Or perhaps regret isn’t part of the equation. Email, in today’s world, is a HUGE component of our digital footpring. On NBC’s Today Show this morning they discussed the “etiquette” of farewell emails when you leave a job or, as the case most likely is, when you get fired. A woman got fired just after having a miscarriage (makes for a nice emotional story angle), and sent a farewell email to her lawyer colleagues. It wasn’t a “see ya soon” kinda email either. She let the powers that be know how she felt. How inconsiderate it was to fire a woman that just went through a traumatic time in her life and how “cowardice” they were. Match lit, bridge burned.
So I ask you:
Have you ever sent an email to the wrong person? Like the Eli Lilly employee that leaked a 1 BILLION DOLLAR confidential government settlement negotiation to the New York Times because he emailed the wrong Berenson. The NYT reporter is named Alex Berenson, and one of the company’s lawyers is named Bradford Berenson. Oops.
Hit reply all by accident while making a snide comment about another person the CC list? In a recent online survey conducted by AOL, 32 percent of the 4,000 respondents have at one time or another mistakenly forwarded an e-mail to an unintended recipient. And often, it’s something NOT so nice.

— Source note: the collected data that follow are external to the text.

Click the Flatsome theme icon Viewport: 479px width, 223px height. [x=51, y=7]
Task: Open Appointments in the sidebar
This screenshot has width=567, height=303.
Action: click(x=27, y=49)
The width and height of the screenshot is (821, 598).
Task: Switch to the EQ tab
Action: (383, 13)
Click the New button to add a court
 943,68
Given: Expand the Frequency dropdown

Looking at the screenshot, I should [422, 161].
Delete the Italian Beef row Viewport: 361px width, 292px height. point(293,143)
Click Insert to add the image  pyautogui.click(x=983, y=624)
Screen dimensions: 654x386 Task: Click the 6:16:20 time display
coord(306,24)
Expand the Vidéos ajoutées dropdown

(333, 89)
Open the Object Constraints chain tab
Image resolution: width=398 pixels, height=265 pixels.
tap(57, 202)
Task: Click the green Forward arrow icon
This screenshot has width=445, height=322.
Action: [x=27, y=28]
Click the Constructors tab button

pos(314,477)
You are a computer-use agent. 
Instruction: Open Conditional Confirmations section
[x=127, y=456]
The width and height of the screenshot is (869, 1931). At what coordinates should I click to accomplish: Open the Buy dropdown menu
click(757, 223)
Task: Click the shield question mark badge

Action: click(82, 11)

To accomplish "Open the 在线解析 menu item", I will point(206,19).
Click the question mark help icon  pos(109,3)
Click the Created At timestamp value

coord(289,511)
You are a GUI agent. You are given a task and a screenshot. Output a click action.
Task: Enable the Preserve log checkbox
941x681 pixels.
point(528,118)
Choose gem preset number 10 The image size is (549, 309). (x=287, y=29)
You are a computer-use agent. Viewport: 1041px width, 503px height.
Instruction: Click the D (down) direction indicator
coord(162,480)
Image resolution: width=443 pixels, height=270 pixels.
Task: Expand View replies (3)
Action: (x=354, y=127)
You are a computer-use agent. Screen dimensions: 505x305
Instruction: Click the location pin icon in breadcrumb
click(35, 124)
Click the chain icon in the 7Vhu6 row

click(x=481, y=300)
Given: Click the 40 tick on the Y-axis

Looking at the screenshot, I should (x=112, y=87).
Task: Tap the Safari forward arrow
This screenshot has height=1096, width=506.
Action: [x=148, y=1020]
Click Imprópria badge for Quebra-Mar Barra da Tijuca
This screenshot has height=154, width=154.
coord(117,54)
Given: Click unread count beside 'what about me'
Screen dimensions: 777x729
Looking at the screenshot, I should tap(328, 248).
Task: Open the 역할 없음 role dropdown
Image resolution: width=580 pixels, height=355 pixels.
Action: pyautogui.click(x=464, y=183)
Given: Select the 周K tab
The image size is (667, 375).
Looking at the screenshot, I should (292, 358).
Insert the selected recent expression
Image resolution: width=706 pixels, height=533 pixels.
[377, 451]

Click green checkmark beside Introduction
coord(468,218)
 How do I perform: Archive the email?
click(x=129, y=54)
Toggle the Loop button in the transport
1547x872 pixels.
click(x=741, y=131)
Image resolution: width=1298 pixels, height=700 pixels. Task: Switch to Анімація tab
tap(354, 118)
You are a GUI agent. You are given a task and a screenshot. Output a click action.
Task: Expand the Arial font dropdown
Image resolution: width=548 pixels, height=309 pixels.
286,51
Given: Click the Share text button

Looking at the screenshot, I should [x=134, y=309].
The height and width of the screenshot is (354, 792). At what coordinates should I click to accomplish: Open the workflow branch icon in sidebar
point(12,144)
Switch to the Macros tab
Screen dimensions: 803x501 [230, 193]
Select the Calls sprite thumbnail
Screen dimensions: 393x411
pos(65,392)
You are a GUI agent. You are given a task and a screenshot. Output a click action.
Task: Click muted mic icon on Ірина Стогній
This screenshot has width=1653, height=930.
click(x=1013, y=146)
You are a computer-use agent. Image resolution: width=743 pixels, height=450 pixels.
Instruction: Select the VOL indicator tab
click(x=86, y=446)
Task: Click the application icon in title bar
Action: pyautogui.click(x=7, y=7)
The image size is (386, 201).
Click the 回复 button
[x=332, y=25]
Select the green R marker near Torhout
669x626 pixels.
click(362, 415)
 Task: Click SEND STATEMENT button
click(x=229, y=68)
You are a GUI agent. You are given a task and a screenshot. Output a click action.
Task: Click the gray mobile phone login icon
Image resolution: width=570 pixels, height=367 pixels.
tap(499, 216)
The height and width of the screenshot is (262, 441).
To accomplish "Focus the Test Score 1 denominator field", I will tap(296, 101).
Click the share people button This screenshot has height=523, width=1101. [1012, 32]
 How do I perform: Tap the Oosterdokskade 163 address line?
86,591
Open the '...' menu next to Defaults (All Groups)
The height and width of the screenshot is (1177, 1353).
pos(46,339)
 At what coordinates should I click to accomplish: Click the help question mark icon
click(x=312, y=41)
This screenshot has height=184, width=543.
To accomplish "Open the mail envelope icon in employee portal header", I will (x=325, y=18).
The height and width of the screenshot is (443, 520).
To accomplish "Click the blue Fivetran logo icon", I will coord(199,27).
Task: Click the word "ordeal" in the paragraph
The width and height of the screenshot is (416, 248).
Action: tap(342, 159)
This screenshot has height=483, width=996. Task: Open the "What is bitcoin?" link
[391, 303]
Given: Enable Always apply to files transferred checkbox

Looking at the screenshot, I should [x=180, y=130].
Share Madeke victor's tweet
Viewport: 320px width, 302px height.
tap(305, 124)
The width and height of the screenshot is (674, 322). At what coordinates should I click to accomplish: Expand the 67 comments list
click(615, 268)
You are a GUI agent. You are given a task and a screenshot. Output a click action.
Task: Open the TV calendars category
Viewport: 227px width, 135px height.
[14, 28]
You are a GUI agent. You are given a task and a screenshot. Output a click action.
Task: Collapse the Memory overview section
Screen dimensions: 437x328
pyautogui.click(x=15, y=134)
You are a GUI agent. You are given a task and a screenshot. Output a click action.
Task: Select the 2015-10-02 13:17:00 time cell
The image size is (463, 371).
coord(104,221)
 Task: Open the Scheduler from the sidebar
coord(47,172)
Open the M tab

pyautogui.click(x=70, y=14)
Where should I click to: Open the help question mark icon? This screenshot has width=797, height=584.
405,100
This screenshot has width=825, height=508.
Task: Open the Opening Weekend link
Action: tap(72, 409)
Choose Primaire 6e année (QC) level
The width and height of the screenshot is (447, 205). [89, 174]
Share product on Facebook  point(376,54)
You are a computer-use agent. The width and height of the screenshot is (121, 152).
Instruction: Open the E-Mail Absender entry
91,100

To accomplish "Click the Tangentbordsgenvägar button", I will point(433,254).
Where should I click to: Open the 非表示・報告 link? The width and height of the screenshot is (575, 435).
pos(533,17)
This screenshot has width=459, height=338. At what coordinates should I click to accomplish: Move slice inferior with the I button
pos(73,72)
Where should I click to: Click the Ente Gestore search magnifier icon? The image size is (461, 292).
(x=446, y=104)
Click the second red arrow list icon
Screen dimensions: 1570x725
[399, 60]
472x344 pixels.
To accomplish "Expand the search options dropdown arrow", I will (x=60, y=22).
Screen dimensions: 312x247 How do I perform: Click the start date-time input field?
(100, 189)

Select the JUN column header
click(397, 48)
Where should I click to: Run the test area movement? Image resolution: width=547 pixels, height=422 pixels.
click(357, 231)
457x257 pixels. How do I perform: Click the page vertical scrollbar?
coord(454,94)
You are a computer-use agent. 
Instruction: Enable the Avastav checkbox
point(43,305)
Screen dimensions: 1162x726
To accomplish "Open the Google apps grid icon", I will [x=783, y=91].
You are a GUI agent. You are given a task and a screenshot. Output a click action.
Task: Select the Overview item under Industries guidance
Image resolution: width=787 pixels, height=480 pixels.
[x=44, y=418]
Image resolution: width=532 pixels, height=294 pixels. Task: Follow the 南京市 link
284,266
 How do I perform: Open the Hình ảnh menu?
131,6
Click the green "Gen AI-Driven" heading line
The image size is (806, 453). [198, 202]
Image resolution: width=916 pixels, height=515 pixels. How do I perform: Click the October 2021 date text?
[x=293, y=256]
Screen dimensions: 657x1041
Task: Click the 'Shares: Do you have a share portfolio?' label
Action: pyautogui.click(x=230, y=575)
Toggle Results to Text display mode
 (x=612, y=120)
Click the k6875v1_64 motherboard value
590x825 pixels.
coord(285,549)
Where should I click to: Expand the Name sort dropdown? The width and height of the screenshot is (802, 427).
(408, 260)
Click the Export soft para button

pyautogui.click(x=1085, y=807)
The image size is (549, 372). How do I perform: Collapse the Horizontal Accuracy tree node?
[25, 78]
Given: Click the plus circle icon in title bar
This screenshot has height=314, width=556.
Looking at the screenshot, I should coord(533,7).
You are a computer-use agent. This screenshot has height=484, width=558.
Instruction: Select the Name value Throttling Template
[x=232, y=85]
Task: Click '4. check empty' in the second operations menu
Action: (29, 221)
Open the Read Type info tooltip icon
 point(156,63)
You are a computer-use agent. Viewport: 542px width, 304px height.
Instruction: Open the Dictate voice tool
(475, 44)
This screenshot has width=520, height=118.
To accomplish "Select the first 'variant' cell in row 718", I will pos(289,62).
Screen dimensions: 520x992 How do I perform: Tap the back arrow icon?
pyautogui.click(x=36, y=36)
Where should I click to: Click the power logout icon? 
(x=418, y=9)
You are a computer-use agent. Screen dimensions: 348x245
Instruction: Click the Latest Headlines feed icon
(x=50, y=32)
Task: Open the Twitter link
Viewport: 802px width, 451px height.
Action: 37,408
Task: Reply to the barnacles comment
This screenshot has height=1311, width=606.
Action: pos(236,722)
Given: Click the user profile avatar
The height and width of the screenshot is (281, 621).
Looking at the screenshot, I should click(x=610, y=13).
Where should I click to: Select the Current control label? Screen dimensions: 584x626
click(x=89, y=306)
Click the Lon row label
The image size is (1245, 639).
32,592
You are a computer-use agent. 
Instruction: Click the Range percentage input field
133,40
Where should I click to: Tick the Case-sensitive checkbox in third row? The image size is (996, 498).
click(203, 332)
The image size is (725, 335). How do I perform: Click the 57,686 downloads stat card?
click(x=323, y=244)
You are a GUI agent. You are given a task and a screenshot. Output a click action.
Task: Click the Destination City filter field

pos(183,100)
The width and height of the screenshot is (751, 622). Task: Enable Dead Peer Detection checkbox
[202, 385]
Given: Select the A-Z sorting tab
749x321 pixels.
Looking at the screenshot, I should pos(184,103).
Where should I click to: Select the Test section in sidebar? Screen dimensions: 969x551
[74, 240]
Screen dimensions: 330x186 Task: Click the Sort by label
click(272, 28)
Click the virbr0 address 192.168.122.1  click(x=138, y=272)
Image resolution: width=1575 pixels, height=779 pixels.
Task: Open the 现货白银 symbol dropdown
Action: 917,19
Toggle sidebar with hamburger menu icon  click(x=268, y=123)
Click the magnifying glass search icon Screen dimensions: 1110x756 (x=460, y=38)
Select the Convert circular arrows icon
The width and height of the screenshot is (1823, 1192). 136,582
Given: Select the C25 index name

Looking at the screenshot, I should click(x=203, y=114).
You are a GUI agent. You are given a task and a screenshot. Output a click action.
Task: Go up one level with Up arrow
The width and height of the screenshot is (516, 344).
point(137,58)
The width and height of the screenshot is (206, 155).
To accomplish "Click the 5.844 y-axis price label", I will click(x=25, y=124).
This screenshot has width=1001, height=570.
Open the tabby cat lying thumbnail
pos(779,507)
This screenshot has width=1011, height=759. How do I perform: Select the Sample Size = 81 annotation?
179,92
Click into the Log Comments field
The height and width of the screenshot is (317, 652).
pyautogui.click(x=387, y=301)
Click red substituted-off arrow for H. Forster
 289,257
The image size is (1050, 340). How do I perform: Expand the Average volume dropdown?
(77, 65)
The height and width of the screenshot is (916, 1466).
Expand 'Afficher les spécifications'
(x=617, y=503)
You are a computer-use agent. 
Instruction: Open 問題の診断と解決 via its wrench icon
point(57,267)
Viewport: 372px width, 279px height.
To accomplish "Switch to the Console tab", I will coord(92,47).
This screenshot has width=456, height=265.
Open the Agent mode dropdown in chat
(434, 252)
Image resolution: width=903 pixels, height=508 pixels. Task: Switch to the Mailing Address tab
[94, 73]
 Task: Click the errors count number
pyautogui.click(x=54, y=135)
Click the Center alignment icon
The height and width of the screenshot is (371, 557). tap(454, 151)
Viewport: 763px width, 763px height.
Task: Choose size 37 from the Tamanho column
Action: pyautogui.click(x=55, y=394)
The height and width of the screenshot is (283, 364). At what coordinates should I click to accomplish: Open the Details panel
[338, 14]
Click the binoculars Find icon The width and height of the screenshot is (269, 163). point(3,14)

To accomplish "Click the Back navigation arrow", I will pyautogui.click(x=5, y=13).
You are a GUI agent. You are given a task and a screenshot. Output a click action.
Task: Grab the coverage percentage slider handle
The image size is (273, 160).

Or any other regrettable email malpractice?
Share your stories!!!!
This girl is a slef-proclaimed “liberal weenie”:
It happens all the time. My heart sinks every time I discover a typo in an email after I hit send. Luckily for me, that is the extent of my email mistakes (at least for now). I like to think that I am relatively “careful” about the content and tone of my emails especially with my work account.
• Type out the person’s full name when addressing your e-mail. If you type just the first few letters and let your e-mail program fill out the rest based on your address book, it could easily misroute your message without your realizing it.
• Double-check the addresses of your intended recipients before you hit “send.” Do you really want all the people to get this particular message?
• Be sure to notify your company’s legal department if there is any chance that governance, compliance or privacy regulations were violated as a result of something you sent by mistake.
• Immediately notify the person who received the e-mail that it was a mistake and, if possible, ask them not to read the message — or at least to delete it right away.